_Task statement_
Only the pictures should be dropped; every line of the data must come back exactly as written.

_Information supplied_
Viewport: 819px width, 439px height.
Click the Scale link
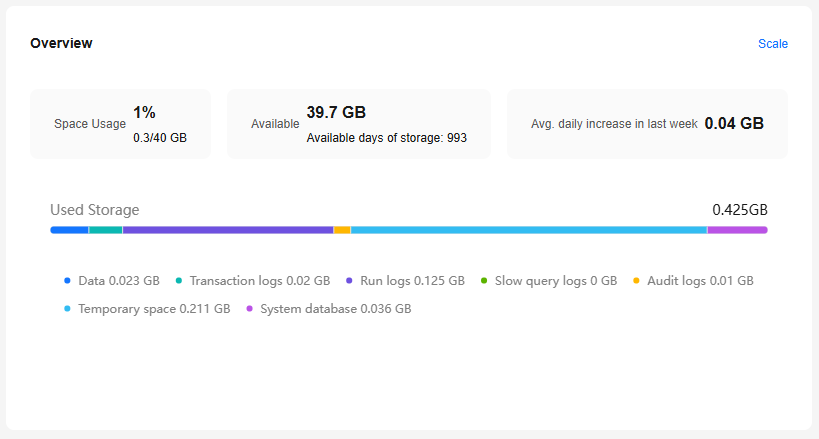(772, 44)
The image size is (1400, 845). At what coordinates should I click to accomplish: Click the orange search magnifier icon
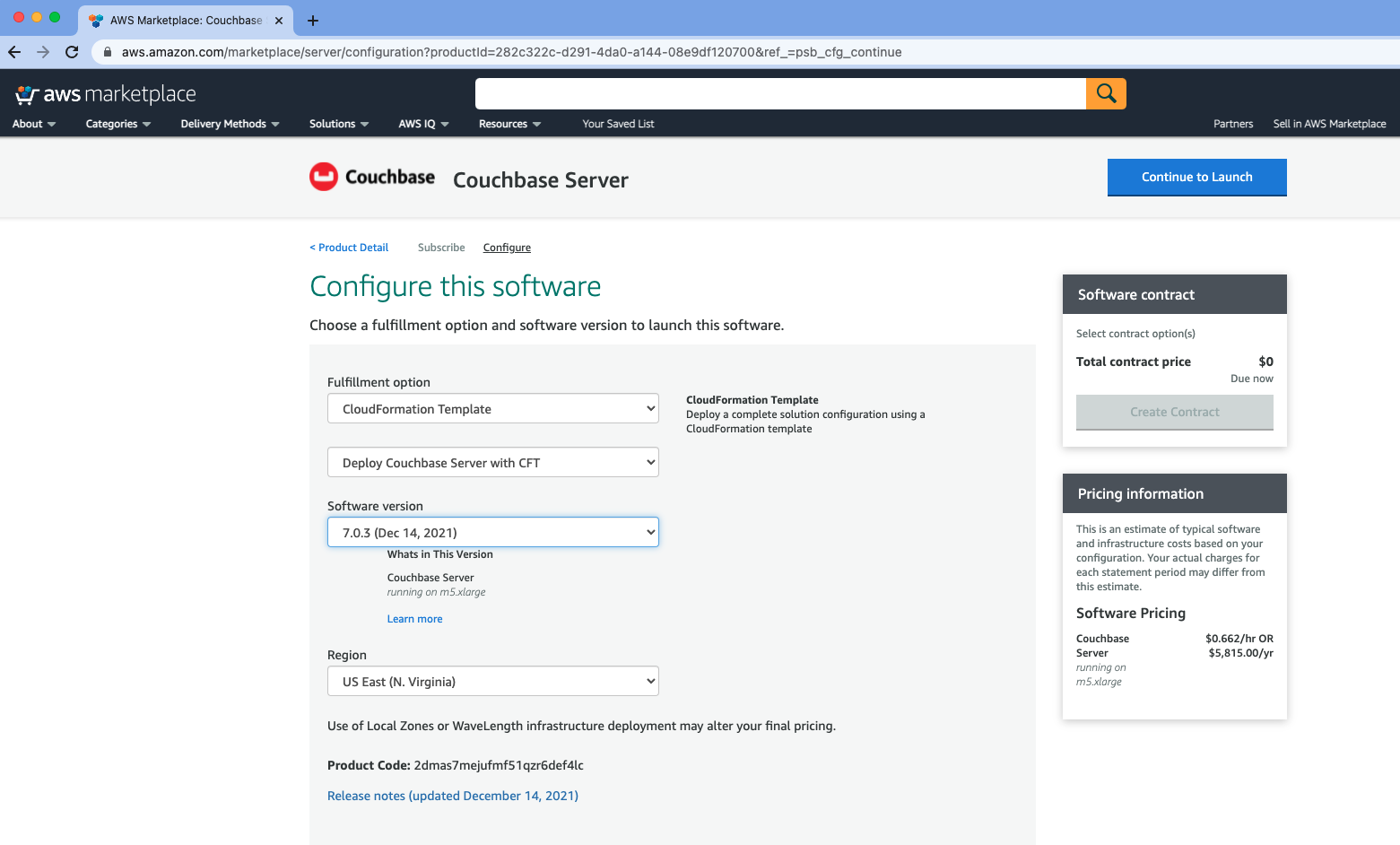click(1105, 92)
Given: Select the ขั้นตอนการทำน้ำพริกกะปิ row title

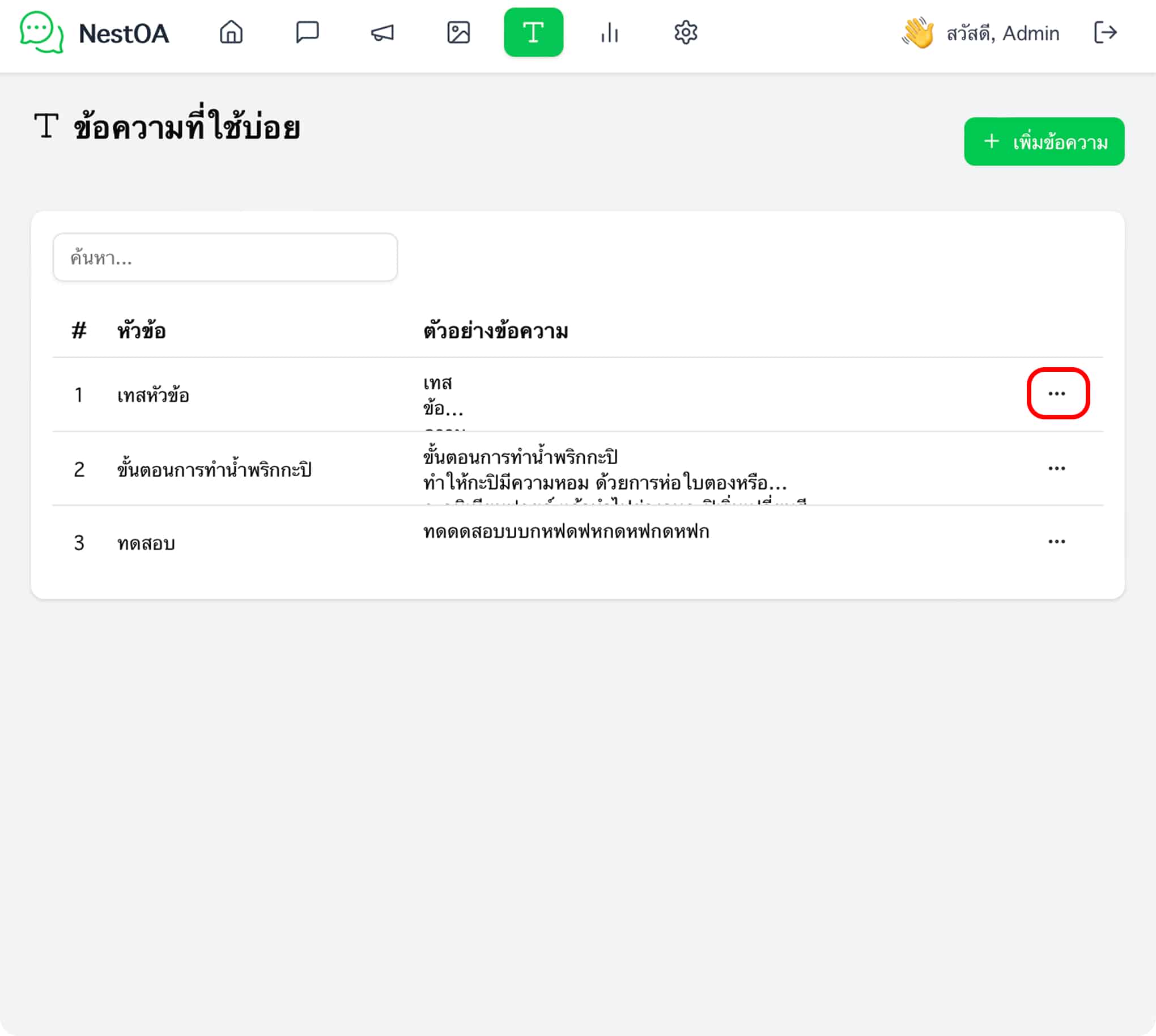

_Result of this task_
Viewport: 819px width, 439px height.
Click the Scale link
(772, 44)
The image size is (1400, 845). At what coordinates should I click to accomplish: Click the orange search magnifier icon
click(1105, 92)
Given: Select the ขั้นตอนการทำน้ำพริกกะปิ row title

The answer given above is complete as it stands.